Task directions>
Copy, from the material below, each line where "Collapse" shows up.

--- START ---

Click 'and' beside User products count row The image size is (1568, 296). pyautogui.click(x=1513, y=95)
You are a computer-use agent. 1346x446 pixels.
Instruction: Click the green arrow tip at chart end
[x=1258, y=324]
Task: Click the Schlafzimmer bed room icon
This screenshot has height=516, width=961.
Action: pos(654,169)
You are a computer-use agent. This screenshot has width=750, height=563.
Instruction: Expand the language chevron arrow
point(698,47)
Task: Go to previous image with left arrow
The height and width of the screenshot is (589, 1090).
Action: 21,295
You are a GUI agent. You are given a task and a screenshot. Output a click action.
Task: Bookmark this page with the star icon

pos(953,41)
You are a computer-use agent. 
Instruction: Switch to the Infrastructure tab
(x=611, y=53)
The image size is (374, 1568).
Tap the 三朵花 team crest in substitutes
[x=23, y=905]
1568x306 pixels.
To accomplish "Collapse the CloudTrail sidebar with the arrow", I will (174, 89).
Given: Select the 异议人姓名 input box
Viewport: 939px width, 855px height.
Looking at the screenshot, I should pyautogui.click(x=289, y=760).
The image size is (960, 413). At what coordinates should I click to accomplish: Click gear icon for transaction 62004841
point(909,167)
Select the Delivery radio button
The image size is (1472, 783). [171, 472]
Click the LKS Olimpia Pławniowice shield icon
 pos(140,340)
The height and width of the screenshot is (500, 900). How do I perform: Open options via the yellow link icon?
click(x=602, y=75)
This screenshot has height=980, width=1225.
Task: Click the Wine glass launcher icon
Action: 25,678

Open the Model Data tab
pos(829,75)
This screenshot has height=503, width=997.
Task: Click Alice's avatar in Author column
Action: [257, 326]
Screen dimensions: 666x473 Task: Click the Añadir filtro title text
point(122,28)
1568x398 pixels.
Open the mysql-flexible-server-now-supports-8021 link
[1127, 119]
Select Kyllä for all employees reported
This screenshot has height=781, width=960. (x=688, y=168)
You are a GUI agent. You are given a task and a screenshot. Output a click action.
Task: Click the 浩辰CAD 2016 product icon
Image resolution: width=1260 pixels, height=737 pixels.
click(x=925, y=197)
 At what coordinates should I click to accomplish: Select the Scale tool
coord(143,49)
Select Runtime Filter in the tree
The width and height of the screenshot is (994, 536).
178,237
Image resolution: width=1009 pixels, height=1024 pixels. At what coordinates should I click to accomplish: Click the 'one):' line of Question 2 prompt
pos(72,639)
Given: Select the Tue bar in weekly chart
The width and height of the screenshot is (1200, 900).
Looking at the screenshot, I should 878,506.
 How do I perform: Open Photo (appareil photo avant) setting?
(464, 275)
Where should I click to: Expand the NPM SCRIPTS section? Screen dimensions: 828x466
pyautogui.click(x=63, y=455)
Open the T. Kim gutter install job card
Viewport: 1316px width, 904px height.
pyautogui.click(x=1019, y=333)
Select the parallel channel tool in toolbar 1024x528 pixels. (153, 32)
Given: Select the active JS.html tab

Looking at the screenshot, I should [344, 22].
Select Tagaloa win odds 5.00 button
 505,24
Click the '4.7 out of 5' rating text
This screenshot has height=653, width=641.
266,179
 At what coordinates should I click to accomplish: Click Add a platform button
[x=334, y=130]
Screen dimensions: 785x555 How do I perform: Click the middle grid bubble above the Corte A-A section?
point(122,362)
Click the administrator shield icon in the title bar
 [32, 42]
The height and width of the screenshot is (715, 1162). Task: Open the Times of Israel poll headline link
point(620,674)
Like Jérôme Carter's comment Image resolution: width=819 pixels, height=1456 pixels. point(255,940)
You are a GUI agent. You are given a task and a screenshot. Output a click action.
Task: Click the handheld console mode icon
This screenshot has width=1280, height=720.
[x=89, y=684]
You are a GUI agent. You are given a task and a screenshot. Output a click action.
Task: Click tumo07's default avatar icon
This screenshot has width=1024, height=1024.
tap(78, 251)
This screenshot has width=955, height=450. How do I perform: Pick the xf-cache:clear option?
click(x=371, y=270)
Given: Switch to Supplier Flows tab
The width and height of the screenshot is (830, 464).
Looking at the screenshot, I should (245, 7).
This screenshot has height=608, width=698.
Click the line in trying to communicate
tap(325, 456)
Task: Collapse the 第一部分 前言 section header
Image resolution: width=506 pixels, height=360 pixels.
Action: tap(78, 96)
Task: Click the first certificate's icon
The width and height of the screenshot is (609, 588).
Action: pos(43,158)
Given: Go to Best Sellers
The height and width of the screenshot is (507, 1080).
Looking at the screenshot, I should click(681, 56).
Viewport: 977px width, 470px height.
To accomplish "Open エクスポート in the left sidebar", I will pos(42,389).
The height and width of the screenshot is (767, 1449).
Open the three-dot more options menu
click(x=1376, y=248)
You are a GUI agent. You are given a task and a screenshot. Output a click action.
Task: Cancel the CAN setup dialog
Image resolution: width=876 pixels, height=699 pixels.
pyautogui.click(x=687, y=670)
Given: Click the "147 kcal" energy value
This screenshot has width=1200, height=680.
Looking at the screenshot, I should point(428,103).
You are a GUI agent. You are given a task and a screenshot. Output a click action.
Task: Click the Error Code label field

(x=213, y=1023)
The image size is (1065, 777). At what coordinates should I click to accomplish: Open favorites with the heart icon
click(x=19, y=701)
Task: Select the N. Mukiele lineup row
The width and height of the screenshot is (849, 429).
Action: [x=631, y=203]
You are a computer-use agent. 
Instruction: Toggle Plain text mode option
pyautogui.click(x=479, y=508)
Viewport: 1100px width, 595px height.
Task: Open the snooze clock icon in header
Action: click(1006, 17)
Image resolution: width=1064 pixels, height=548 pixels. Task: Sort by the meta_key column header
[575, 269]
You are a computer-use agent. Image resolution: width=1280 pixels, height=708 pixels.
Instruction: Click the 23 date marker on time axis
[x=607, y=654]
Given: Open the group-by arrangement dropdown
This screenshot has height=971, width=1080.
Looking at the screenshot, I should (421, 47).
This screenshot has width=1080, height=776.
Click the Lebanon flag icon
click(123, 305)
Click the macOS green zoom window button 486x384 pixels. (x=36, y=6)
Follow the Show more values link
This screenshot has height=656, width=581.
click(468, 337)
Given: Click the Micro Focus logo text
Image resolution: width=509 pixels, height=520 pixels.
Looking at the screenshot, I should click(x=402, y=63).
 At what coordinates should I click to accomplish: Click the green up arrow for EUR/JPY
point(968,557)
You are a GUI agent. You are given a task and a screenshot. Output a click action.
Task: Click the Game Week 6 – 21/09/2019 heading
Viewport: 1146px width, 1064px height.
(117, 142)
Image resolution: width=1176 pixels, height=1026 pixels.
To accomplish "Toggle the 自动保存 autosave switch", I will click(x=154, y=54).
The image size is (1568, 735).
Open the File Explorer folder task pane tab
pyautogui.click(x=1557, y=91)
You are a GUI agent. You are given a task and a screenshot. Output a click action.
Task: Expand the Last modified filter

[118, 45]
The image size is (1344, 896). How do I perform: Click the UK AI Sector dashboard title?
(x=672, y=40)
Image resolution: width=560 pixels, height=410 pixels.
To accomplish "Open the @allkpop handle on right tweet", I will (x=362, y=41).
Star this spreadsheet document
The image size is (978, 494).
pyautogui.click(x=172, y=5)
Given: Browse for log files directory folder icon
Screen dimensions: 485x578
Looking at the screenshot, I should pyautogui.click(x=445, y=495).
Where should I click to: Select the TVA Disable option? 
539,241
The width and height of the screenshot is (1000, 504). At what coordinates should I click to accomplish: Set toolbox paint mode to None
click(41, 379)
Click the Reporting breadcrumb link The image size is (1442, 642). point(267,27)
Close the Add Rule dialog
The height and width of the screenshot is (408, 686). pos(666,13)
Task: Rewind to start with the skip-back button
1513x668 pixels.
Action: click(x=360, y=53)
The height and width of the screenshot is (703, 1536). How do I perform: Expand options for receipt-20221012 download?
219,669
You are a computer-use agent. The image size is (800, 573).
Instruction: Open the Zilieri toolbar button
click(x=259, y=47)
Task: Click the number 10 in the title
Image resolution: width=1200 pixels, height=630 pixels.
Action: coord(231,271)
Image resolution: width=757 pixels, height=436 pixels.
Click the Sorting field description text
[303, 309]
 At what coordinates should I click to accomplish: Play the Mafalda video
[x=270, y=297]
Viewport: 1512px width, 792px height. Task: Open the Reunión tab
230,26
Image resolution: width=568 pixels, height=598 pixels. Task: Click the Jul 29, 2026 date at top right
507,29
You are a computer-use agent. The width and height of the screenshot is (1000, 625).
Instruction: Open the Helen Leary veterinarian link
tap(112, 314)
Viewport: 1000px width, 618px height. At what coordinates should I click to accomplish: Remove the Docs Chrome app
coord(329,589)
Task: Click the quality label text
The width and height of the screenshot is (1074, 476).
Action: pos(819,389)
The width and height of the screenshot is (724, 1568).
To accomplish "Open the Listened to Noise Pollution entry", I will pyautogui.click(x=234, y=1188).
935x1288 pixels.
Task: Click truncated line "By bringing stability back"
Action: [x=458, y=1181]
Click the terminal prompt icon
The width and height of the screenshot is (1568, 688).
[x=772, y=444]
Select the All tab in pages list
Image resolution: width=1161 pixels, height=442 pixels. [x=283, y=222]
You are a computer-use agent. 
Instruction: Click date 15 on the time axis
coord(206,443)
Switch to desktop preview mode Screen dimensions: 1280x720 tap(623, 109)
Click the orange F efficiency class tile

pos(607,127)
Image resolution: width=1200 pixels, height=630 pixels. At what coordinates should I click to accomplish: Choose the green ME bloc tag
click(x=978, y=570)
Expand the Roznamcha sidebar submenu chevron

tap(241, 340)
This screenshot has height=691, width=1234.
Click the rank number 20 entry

--- END ---

Expected answer>
To accomplish "Collapse the CloudTrail sidebar with the arrow", I will (174, 89).
Task: Collapse the 第一部分 前言 section header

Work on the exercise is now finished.